[Start of section]

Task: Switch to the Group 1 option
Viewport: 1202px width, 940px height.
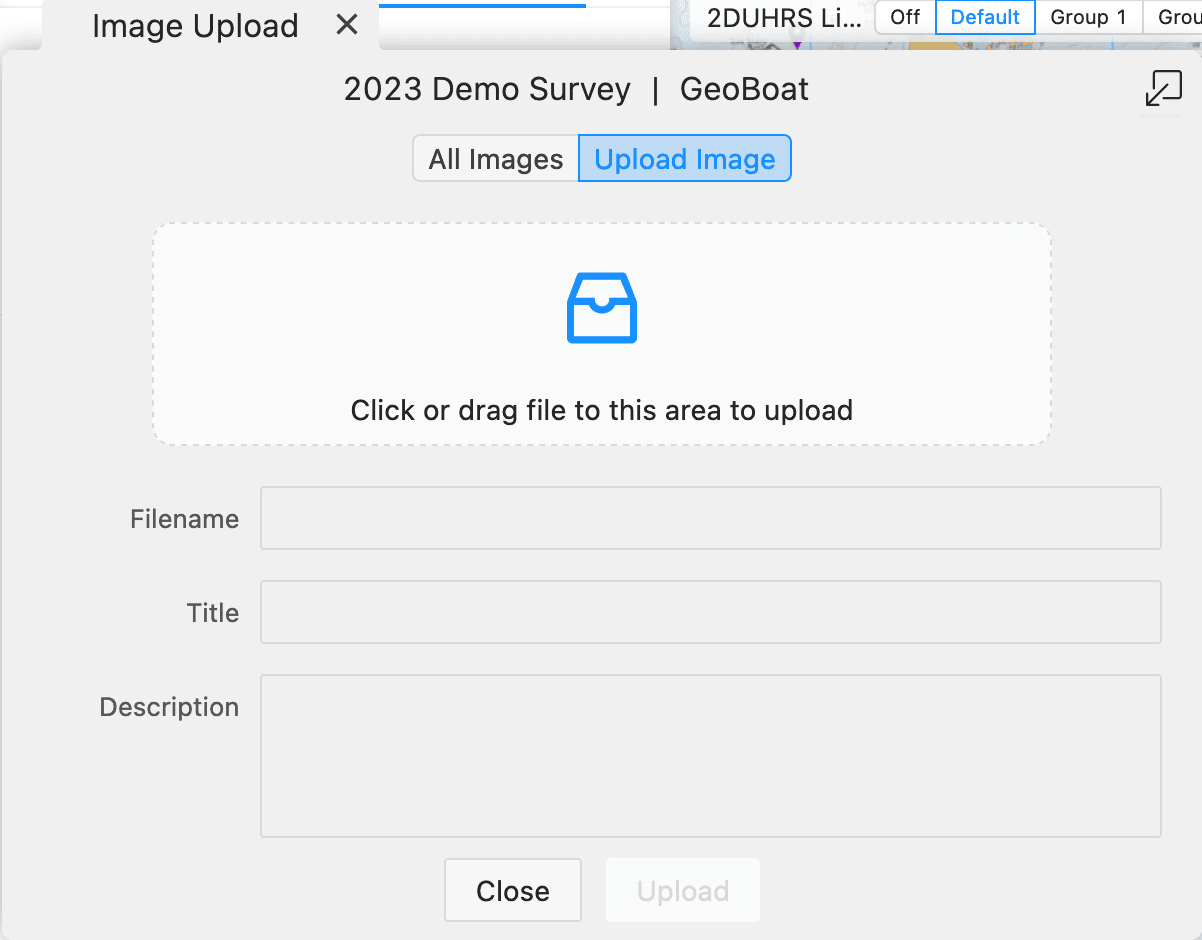Action: pos(1088,17)
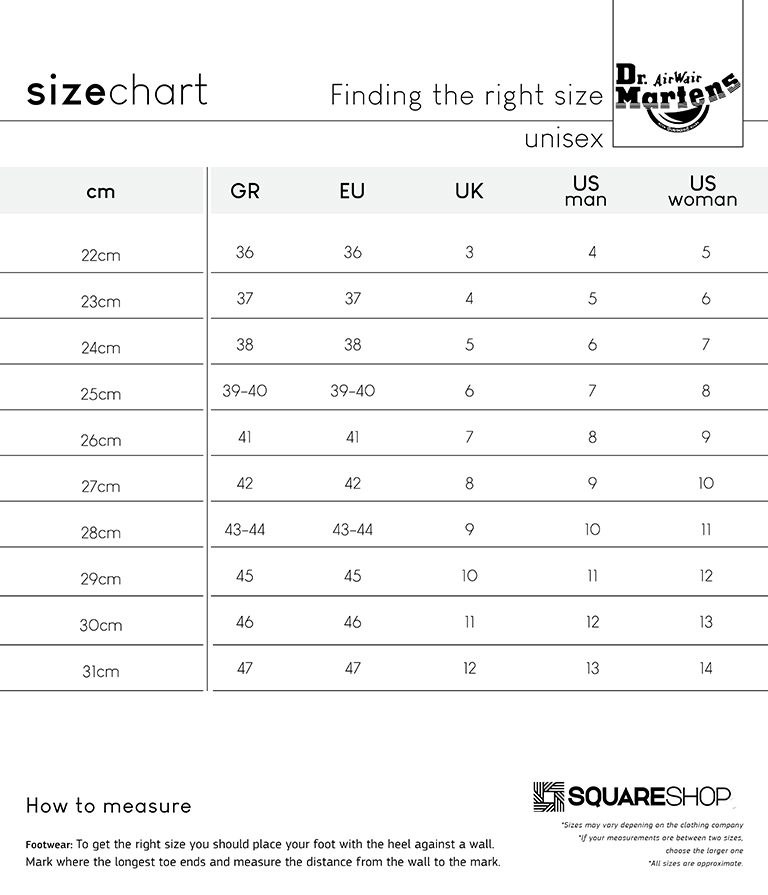
Task: Click the 'Finding the right size' heading
Action: pos(467,95)
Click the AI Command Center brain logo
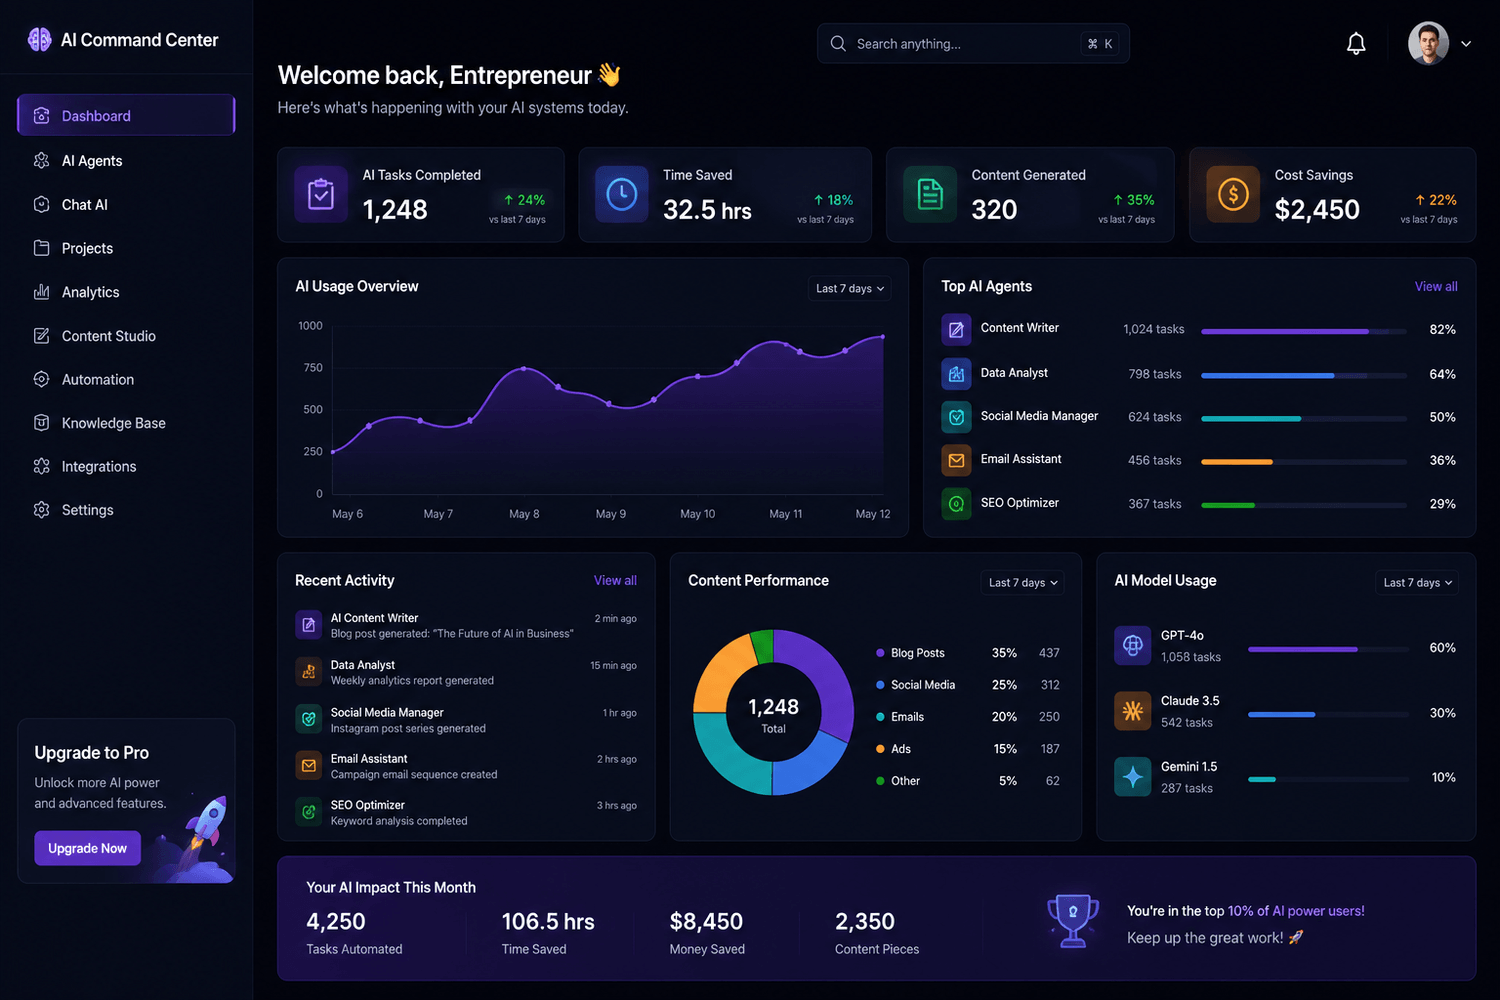1500x1000 pixels. (40, 40)
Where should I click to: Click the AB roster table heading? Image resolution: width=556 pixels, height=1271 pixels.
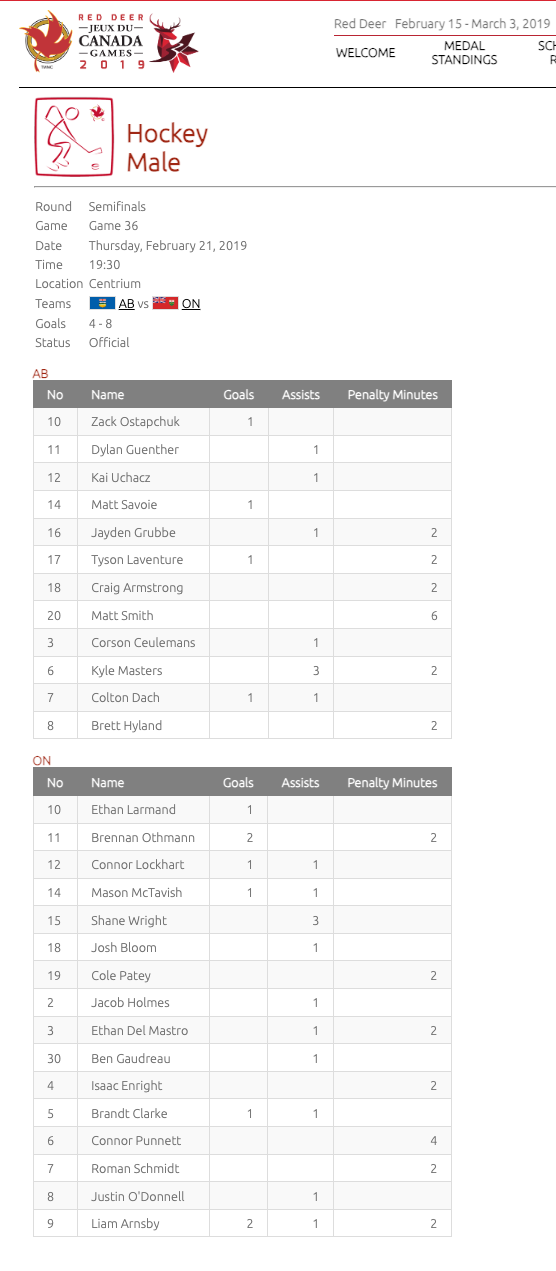pos(41,373)
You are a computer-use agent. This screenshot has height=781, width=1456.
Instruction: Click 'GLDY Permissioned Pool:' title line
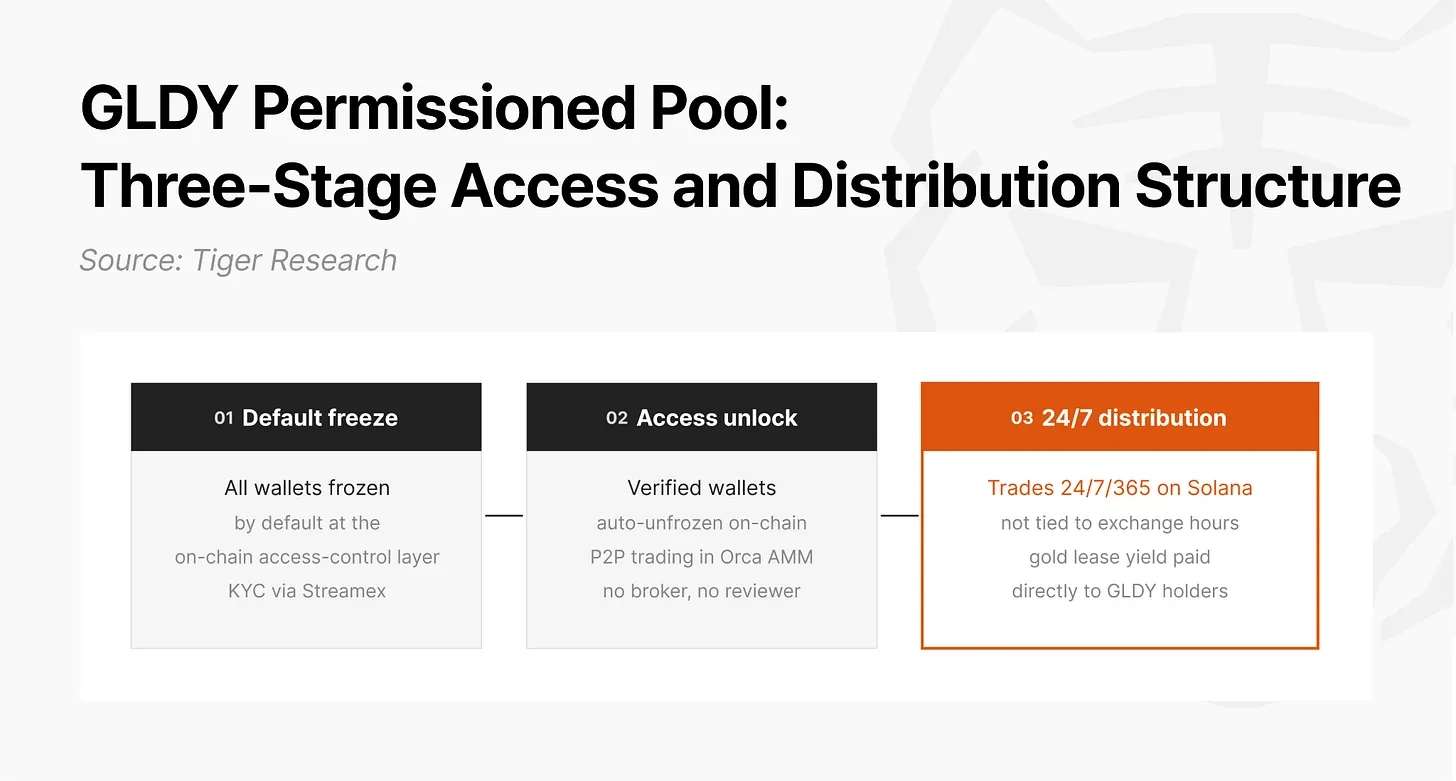pyautogui.click(x=435, y=109)
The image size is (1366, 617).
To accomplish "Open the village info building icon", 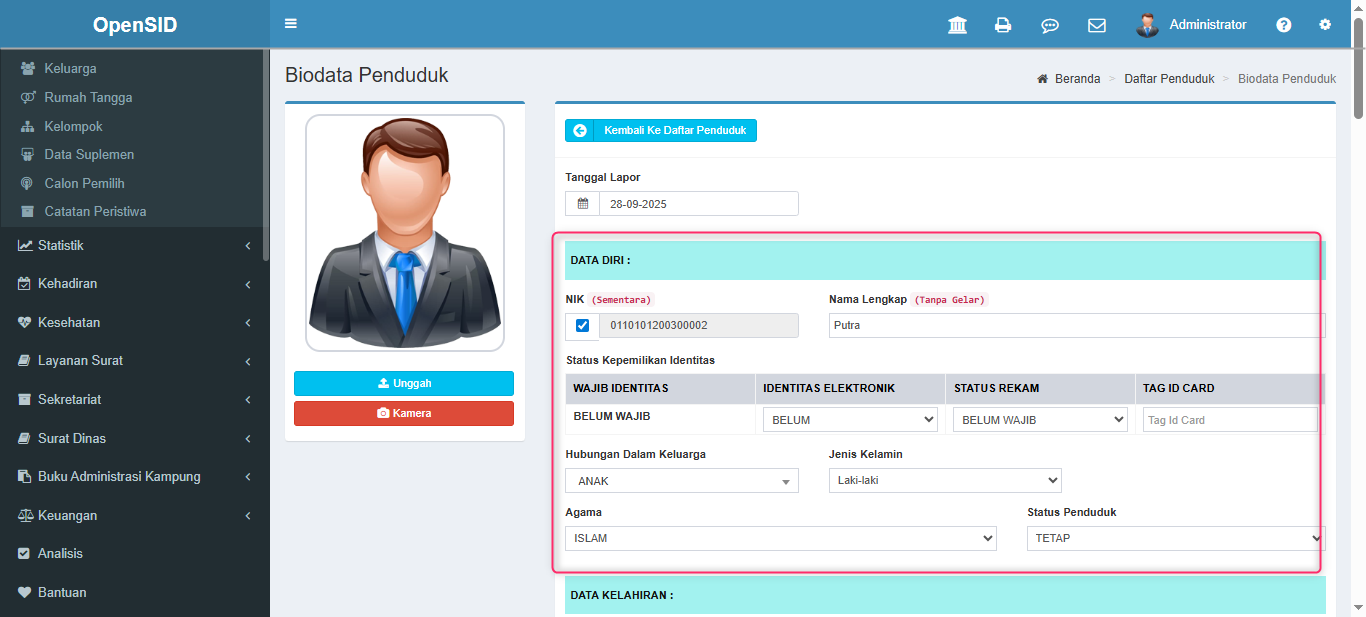I will click(x=957, y=25).
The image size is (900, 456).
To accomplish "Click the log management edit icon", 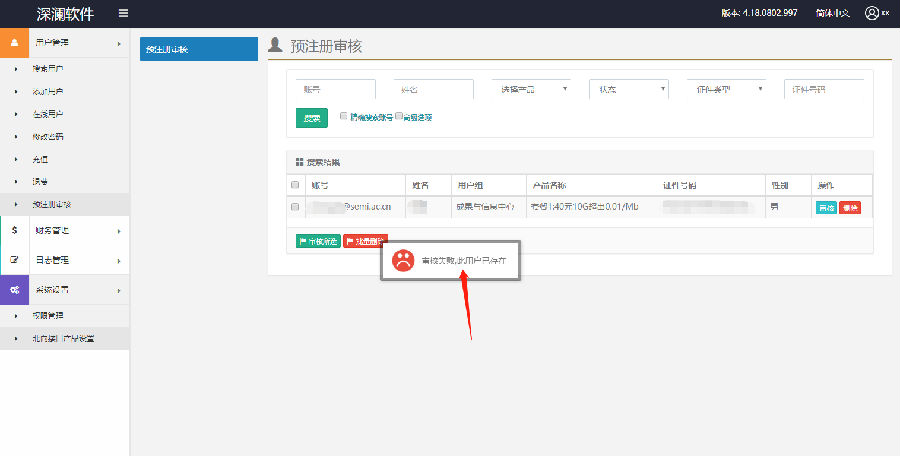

[End of section]

- [PROMPT]: Repeat the records above exactly, from the first line through the line that contains "The image size is (1366, 617).", and leave out the pictures.

- [ANSWER SECTION]:
Task: Switch to the Group 1 option
Viewport: 1202px width, 940px height.
Action: pos(1088,17)
Task: Click the 'Finding the right size' heading
Action: pos(467,95)
Click the AI Command Center brain logo
1500x1000 pixels. (40, 40)
Where should I click to: Click the AB roster table heading? Image resolution: width=556 pixels, height=1271 pixels.
pos(41,373)
You are a computer-use agent. This screenshot has height=781, width=1456.
Instruction: Click 'GLDY Permissioned Pool:' title line
pyautogui.click(x=435, y=109)
The image size is (1366, 617).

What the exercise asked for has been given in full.